As oil-rich Kazakhstan votes for a president Sunday, the governing elite is pounding home a mantra of stability as fears percolate about the country's massive Russian minority taking inspiration from the Moscow-backed insurgency in Ukraine.
With authorities clamping down on all opposition, Nursultan Nazarbayev's re-election is a done deal. The former Communist party boss' two rivals — a trade union leader and a Communist politician— have negligible public profiles and are standing only to create the illusion of competition.
Instead of electioneering in the traditional sense, the 74-year-old Nazarbayev's team is rehearsing well-worn refrains on social and ethnic harmony.
Kazakhstan's vast diversity of peoples — from Uzbeks to Koreans and Chechens to Tatars — is a source of both pride and anxiety.
Russians are by far the largest minority, accounting for almost one-fourth of the 16 million people spread across a land four times the size of Texas.
Recently, niggling anxieties about the potential for such a large ethnic group to pursue a separatist agenda have been rekindled by unrest in Ukraine, where ethnic Russians have been goaded by Moscow into mounting an armed insurrection.
Those concerns were only deepened in August, when Russian President Vladimir Putin paid a back-handed compliment to Nazarbayev, who took charge in Kazakhstan in the late 1980s.
"He has done a unique thing. He created a state where no state ever existed. The Kazakhs never had a state," Putin told a gathering of pro-Kremlin youth activists.
Ukrainians have become accustomed to hearing Russian chauvinists declaring their country a recent invention. So Kazakhs felt a chill when they heard Putin make similar remarks about their own country.
Nazarbayev acted swiftly in the post-independence years of the early 1990s to sideline the grassroots Slavic groups, who militated for language rights and autonomy for Russians living in northern regions.
Moscow currently enjoys warm diplomatic and economic ties with Kazakhstan, as did Ukraine before the president there was toppled in a pro-Western uprising.
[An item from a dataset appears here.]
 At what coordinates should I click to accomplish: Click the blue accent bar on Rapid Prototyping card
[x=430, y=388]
A sudden change in Kazakhstan's trajectory could, some fear, re-ignite calls for autonomy. That's one reason why Nazarbayev is at pains to stress national harmony and close ties with the Kremlin.
Nazarbayev has also been disciplined in keeping Kazakh nationalists on a short leash.
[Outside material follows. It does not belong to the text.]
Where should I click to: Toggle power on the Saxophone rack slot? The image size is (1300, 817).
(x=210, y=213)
Tight control over the media has ensured that news of occasional clashes, such as those that occurred earlier this year between Kazakhs and ethnic Tajik communities in the southern village of Bostandyk, do not travel far.
The higher official status of the Kazakh language is promoted as gingerly as possible, to avoid causing offense. The language question is treated so cautiously, in fact, that it is rare for Russians to bother learning Kazakh at all, although authorities are trying to change that by pushing its use among the very young.
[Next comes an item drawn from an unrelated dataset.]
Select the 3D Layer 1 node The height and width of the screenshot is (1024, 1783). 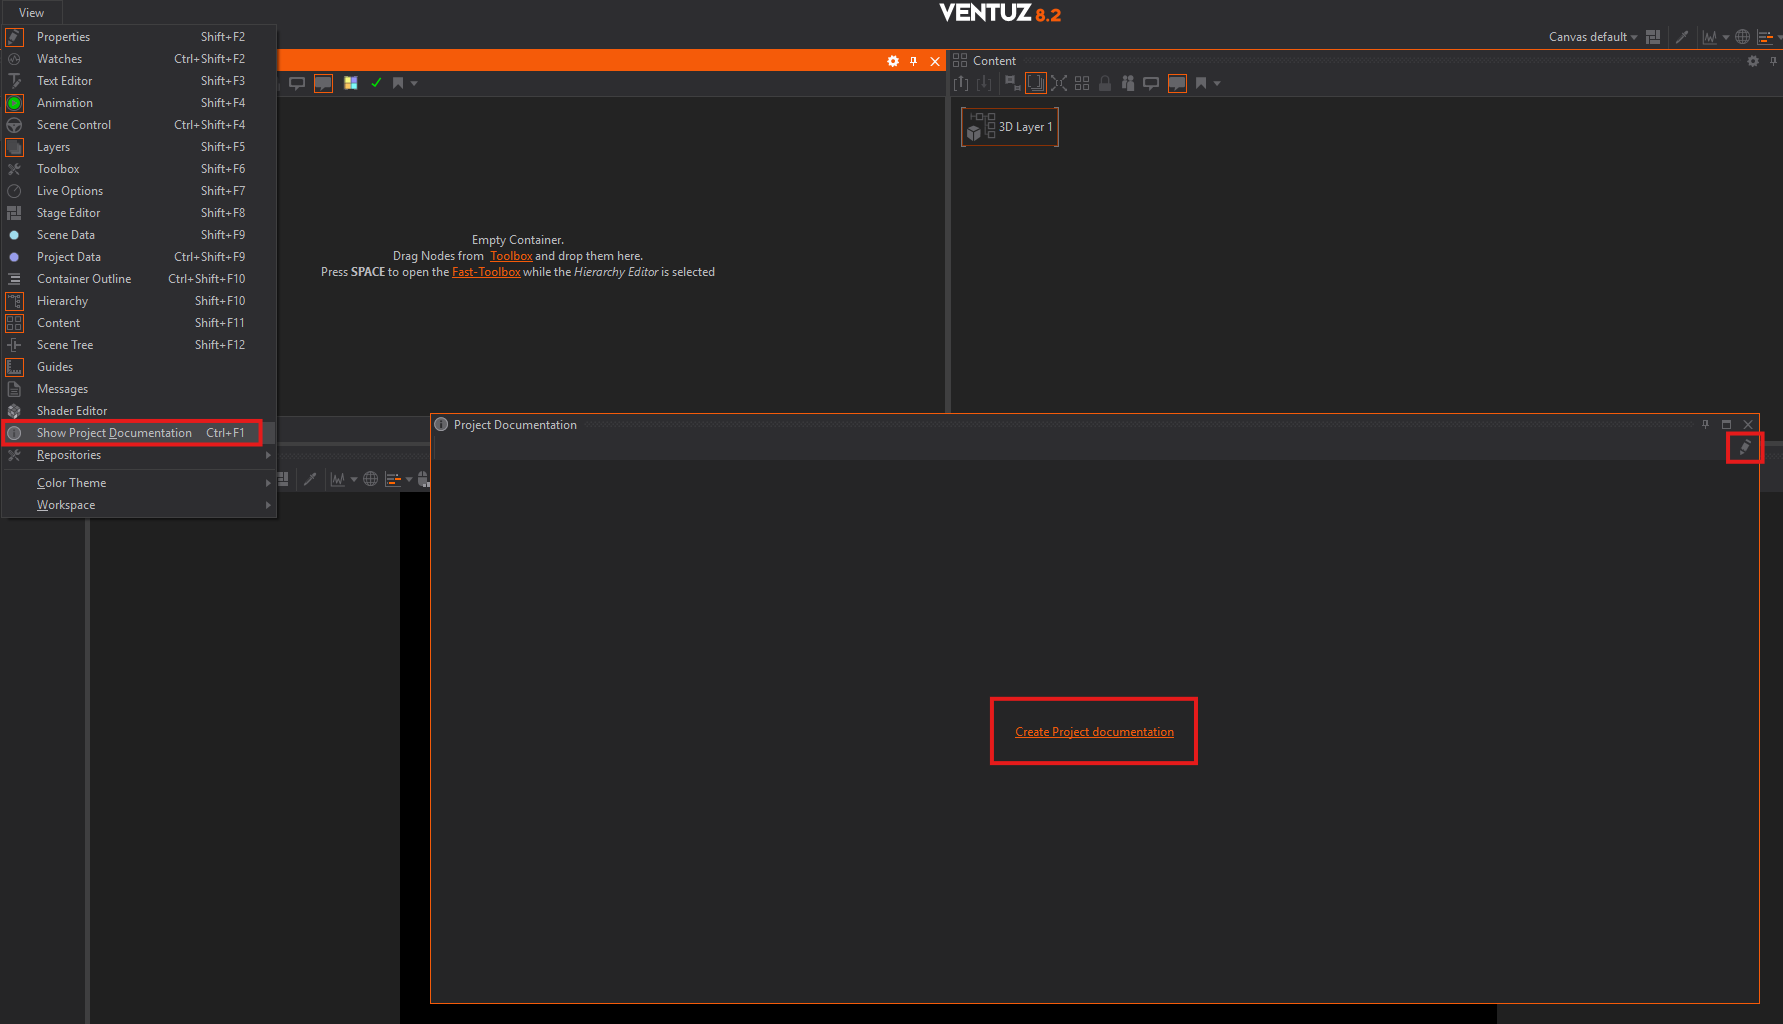point(1010,127)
Also, all prospective candidates for the presidential election were made to take a Kazakh language test. Many failed.
The weekend presidential election was preceded Thursday by a congress of the Assembly Peoples of Kazakhstan, a talking shop devoted to cultivating national unity. Before the event, Nazarbayev met with the deputy head of the assembly to discuss "Kazakhstan's model for interethnic harmony," the president's office said.
It is widely accepted that as long as Nazarbayev is around, inter-ethnic tensions will likely be kept at bay.
Speaking at Thursday's congress, he declared that the authorities would "robustly prevent any form of ethnic radicalism, regardless from where it arises."
But the fear is that Nazarbayev's successors could seek to cheaply bolster their mandate by striking a populist nationalist chord.
Nazarbayev has given no clues about heirs, however, leaving political observers to speculate idly about the future.